→ Provided passage
###
In the centuries that followed, this disconnection between price and real cost not only persisted but was expanded through colonial and industrial systems that allowed the Global North to outsource extraction. Raw materials from enslaved and colonised labor supplied European courts and later industrial mills, while value and prestige consolidated in Paris and London. The nineteenth century replaced court ritual with bourgeois aspiration: Charles Frederick Worth and the rise of haute couture redefined fashion as authored luxury, priced for exclusivity rather than labor. industrialisation and department stores created the opposite pole, where mechanisation and global sourcing drove costs down, establishing the illusion of affordability. By the late twentieth century, fast fashion globalised this model, making a T-shirt cheaper than a sandwich, while luxury houses inflated prices to perform scarcity.

Today, the Global North occupies the role once played by royalty, kings, and queens. Its consumers live within a system that offers both cheap glamour and inflated luxury, while the true costs are displaced elsewhere: in the garment districts of Dhaka, the drained cotton fields in Uzbekistan, and the landfills of Accra. Price in fashion has rarely been a neutral reflection of cost; it has always served a political or cultural purpose. At Versailles, pricing was exaggerated to signal status and reinforce absolutist order. In luxury, pricing is inflated to perform scarcity and mark social distinction, and in fast fashion, pricing is artificially cheapened to fuel overconsumption, with hidden costs shifted onto workers and ecosystems.

From Performance to Value (© Edie Lou)

From Performance to Value

As we can see, price in fashion has rarely reflected the actual costs of production; instead, it has functioned as a signal of status, scarcity, or belonging. Thorsten Veblen, in The Theory of the Leisure Class (1899), described how the value of luxury goods is not tied to their utility but to their ability to signal distinction. What mattered was not the garment’s material or the hours of labor embedded in it, but its capacity to demonstrate distance from necessity. This logic is visible from the French court to contemporary luxury boutiques: garments become markers of status precisely because they are unnecessary, scarce, or costly beyond reason. Veblen named this dynamic “conspicuous consumption”, and it remains one of the most durable principles of fashion’s pricing.
###
→ Dataset excerpts

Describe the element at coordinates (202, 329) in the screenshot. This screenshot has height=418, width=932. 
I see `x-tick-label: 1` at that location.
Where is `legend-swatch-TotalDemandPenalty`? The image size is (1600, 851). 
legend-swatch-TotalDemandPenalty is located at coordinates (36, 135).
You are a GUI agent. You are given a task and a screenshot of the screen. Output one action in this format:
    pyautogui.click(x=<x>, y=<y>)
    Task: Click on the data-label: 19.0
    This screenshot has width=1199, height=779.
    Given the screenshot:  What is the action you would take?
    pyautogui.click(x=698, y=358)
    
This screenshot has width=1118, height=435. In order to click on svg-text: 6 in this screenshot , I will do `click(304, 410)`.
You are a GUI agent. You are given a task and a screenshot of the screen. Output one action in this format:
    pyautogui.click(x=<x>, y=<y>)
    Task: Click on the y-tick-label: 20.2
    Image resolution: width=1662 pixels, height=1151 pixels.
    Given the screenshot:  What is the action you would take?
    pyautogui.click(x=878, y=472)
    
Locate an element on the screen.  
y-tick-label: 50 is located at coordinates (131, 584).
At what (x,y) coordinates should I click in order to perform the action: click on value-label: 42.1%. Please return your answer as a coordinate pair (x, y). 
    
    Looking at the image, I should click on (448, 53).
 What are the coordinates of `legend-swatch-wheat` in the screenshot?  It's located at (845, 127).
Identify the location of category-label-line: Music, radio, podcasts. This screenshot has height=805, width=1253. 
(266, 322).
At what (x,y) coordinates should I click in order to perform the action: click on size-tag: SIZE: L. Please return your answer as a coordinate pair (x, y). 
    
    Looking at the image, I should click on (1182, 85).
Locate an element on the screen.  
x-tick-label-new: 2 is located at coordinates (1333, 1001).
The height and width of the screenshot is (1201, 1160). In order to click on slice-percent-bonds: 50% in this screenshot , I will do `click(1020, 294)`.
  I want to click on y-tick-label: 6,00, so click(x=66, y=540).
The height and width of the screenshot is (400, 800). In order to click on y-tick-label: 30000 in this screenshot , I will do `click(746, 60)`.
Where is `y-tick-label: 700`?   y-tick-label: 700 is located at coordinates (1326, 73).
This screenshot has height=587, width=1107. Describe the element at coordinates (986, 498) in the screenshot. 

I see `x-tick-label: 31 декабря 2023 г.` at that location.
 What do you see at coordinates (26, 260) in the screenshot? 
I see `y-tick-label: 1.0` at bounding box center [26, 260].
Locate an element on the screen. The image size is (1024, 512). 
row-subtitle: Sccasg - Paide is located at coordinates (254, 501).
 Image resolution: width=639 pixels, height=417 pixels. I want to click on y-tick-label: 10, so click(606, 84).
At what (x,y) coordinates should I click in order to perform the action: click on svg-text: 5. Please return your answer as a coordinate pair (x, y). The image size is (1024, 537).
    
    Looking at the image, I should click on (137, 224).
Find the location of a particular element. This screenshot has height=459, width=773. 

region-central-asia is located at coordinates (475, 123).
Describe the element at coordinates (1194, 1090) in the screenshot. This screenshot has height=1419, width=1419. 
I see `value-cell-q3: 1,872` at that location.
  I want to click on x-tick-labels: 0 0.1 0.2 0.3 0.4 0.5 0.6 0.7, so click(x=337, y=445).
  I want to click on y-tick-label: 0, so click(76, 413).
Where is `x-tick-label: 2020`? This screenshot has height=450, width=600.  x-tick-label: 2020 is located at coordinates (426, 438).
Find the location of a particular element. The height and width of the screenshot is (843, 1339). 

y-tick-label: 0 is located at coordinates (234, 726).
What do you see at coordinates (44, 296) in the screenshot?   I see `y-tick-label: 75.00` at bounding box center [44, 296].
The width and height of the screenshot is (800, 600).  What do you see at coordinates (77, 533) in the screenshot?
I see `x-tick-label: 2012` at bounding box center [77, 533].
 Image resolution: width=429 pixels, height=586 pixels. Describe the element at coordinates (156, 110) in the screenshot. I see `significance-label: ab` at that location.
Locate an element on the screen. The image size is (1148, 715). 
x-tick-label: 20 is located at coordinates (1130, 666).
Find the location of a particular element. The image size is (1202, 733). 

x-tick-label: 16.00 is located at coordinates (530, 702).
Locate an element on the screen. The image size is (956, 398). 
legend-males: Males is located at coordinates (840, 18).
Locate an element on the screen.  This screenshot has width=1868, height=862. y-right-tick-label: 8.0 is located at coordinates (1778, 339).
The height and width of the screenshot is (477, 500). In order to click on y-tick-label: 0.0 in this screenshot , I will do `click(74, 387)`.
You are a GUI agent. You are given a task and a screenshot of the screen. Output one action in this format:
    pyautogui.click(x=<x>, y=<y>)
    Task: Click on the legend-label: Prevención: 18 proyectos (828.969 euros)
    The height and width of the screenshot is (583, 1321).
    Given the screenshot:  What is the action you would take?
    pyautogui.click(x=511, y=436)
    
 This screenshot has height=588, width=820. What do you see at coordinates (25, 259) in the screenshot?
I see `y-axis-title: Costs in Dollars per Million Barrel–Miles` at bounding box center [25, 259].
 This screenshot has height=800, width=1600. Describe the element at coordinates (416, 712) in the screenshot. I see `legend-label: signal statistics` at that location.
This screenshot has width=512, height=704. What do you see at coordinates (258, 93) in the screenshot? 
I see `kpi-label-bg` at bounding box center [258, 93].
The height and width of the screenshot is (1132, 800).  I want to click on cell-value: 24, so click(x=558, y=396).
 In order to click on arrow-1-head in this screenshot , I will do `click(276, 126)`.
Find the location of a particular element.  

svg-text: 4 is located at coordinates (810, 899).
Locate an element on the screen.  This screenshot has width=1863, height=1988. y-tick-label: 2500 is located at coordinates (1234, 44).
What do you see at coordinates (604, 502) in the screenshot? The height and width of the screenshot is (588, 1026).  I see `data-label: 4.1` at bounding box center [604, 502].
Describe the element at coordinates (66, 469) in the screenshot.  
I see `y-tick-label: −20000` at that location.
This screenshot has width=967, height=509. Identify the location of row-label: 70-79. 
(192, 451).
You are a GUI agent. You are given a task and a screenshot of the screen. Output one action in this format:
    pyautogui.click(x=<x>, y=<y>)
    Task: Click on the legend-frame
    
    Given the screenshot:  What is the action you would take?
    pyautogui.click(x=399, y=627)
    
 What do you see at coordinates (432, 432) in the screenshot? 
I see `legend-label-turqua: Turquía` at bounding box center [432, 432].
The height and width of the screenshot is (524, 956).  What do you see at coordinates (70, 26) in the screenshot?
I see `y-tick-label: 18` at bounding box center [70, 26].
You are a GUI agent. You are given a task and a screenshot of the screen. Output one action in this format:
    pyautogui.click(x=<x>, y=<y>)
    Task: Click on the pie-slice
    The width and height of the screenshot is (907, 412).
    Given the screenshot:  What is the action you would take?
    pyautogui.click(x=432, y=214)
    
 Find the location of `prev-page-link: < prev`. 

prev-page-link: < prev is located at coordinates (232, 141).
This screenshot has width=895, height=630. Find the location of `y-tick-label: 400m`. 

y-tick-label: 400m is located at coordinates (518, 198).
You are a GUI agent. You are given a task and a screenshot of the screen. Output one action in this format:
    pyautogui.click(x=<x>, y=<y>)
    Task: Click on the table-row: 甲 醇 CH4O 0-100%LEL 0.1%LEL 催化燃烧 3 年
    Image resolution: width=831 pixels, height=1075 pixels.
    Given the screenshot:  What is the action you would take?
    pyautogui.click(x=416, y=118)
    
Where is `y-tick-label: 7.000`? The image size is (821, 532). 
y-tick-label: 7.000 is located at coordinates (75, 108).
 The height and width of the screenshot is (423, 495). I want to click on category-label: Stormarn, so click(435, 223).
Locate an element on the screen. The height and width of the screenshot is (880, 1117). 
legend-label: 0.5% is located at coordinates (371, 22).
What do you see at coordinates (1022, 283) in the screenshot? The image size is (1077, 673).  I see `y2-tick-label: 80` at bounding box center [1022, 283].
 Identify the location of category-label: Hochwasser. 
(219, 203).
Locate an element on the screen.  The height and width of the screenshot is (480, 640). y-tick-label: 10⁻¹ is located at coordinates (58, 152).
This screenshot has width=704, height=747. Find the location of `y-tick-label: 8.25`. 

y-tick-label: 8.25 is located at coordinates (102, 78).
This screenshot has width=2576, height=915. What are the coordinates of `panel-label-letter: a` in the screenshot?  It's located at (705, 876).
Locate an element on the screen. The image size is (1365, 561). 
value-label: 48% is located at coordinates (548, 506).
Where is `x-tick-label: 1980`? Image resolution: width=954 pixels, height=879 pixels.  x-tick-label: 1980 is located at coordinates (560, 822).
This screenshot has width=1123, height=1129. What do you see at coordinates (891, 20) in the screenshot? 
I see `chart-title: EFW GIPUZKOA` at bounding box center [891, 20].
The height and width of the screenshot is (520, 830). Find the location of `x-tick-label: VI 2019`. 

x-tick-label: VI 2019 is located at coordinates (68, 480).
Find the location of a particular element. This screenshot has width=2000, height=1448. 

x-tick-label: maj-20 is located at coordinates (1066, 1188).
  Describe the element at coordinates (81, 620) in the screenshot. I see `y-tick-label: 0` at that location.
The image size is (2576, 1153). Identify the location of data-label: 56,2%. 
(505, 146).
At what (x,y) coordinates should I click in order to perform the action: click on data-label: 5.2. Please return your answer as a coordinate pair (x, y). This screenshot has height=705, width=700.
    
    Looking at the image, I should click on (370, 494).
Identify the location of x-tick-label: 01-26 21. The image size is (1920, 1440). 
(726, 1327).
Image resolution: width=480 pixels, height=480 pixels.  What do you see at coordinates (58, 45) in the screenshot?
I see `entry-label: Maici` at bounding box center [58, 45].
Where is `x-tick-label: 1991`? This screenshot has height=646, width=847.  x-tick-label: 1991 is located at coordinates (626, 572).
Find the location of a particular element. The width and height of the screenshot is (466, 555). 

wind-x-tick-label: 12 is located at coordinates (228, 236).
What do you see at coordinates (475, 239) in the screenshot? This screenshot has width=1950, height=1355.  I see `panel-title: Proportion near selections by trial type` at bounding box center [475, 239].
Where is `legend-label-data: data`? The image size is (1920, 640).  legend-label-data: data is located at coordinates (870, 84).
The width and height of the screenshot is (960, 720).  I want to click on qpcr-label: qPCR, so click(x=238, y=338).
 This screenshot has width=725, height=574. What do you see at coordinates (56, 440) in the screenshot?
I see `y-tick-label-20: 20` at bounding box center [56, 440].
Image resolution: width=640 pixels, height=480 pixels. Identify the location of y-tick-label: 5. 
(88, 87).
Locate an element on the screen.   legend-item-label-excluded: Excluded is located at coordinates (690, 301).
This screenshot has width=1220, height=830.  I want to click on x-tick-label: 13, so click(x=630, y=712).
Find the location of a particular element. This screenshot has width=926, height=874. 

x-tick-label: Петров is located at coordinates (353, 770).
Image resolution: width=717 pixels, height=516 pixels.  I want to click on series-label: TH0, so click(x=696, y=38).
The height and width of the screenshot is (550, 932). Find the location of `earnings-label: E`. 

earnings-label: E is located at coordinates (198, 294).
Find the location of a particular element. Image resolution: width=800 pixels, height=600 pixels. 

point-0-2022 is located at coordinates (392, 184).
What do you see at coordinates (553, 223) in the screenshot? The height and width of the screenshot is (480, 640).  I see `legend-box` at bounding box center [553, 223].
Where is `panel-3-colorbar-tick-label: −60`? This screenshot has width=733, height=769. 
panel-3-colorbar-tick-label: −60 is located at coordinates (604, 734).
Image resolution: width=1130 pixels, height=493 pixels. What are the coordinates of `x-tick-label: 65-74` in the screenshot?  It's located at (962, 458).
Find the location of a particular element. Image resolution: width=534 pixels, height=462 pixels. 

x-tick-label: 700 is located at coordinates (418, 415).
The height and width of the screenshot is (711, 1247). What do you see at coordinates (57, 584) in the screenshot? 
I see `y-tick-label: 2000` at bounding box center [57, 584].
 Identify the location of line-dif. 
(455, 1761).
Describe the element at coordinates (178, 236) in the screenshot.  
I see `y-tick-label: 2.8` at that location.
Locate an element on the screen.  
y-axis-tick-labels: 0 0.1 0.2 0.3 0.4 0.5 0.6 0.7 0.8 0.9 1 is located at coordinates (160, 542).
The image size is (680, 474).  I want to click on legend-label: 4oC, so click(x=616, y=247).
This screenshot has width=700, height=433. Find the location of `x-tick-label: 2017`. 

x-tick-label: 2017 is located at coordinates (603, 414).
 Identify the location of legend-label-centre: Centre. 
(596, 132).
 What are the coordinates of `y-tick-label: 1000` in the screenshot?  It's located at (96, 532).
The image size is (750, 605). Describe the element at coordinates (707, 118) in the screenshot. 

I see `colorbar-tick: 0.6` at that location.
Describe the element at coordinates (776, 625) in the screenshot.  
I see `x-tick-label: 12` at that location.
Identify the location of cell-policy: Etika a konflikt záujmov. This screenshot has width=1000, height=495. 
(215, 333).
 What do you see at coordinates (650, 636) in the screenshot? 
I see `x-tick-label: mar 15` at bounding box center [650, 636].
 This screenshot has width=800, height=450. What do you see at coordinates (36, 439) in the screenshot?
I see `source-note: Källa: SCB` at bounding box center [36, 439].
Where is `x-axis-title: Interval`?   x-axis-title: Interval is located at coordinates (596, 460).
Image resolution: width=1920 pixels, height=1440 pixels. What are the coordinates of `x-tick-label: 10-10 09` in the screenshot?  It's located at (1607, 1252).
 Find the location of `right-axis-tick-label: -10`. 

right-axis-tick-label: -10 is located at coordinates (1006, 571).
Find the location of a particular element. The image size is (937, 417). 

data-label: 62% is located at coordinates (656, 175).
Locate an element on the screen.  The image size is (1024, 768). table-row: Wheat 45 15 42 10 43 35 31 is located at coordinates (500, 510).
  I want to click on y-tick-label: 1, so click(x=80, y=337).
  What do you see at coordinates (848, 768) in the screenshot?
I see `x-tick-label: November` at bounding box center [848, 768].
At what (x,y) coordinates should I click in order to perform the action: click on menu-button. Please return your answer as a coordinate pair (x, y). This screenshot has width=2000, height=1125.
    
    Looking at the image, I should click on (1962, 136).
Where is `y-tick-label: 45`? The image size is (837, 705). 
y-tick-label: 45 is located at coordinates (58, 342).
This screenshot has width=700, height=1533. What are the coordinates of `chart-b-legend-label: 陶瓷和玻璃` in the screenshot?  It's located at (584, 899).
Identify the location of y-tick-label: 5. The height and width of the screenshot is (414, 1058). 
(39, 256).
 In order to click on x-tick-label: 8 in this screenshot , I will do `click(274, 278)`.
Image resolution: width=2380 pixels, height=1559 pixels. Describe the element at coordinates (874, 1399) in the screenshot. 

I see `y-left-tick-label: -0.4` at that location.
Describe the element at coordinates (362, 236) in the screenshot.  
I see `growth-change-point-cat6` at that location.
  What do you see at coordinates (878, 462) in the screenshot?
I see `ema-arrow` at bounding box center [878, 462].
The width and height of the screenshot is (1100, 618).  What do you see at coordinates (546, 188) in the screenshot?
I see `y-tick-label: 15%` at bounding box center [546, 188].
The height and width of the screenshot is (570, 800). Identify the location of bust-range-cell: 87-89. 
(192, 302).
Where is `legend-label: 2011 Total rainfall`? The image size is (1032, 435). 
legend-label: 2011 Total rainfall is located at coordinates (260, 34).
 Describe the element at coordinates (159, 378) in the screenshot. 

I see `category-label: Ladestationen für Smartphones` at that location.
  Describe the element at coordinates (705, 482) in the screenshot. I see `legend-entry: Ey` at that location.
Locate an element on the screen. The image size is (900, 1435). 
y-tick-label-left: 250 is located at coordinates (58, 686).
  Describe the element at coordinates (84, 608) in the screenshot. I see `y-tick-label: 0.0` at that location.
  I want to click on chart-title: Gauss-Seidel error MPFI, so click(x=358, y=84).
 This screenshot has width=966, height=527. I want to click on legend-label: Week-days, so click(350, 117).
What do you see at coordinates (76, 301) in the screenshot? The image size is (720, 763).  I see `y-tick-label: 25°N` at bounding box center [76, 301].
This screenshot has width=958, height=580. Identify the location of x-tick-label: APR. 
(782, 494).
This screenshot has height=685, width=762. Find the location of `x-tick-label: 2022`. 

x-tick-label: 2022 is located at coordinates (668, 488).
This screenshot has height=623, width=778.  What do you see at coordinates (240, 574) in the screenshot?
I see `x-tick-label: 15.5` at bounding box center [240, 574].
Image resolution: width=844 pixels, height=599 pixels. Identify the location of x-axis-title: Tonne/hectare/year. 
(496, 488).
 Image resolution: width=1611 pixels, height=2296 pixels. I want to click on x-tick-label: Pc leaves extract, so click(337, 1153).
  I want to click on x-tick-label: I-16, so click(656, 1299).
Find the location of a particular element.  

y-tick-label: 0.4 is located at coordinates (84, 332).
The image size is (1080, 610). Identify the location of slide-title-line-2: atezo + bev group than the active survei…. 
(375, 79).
###
→ What you need to do
Reproduce word for word the part of the passage on fashion pricing that runs from "Today, the Global" to "workers and ecosystems.". Rely only on the passage on fashion pricing.

→ Finished task
Today, the Global North occupies the role once played by royalty, kings, and queens. Its consumers live within a system that offers both cheap glamour and inflated luxury, while the true costs are displaced elsewhere: in the garment districts of Dhaka, the drained cotton fields in Uzbekistan, and the landfills of Accra. Price in fashion has rarely been a neutral reflection of cost; it has always served a political or cultural purpose. At Versailles, pricing was exaggerated to signal status and reinforce absolutist order. In luxury, pricing is inflated to perform scarcity and mark social distinction, and in fast fashion, pricing is artificially cheapened to fuel overconsumption, with hidden costs shifted onto workers and ecosystems.